» **Task item**: From the first line to the last, give the material again exactly, without the images.

» **Data**:
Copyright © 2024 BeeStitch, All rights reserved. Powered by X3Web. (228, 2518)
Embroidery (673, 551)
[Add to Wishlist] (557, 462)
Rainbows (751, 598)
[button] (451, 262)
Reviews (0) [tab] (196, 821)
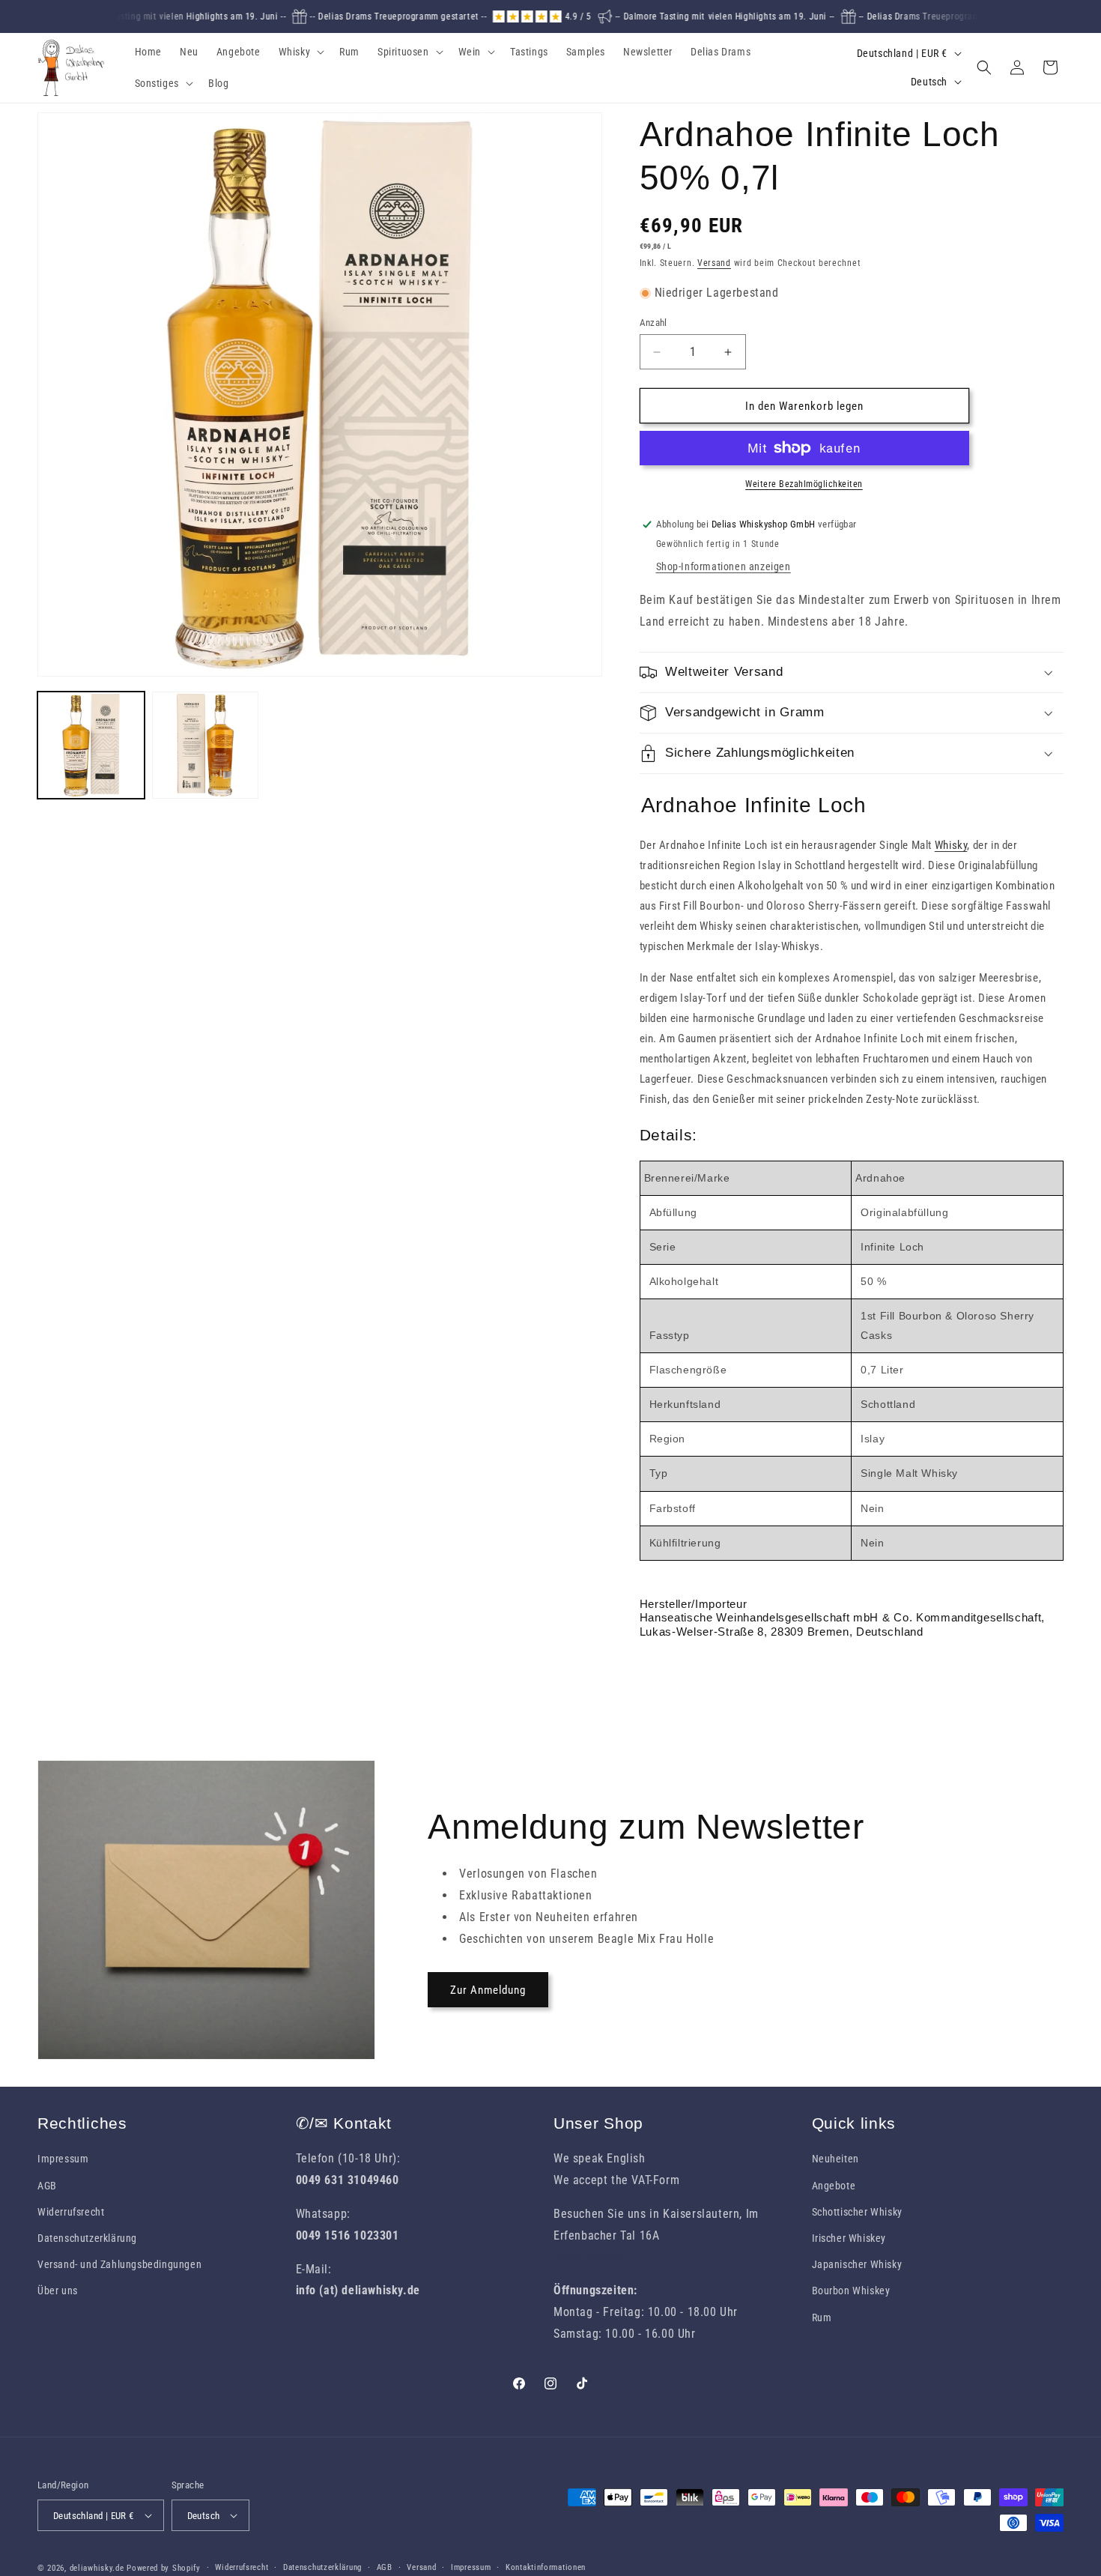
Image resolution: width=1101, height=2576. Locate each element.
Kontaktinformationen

» **Response area**:
Copyright © 2024 BeeStitch, All rights reserved. Powered by X3Web. (228, 2518)
Embroidery (673, 551)
[Add to Wishlist] (557, 462)
Rainbows (751, 598)
[button] (451, 262)
Reviews (0) [tab] (196, 821)
Image resolution: width=1101, height=2576. Locate each element.
Kontaktinformationen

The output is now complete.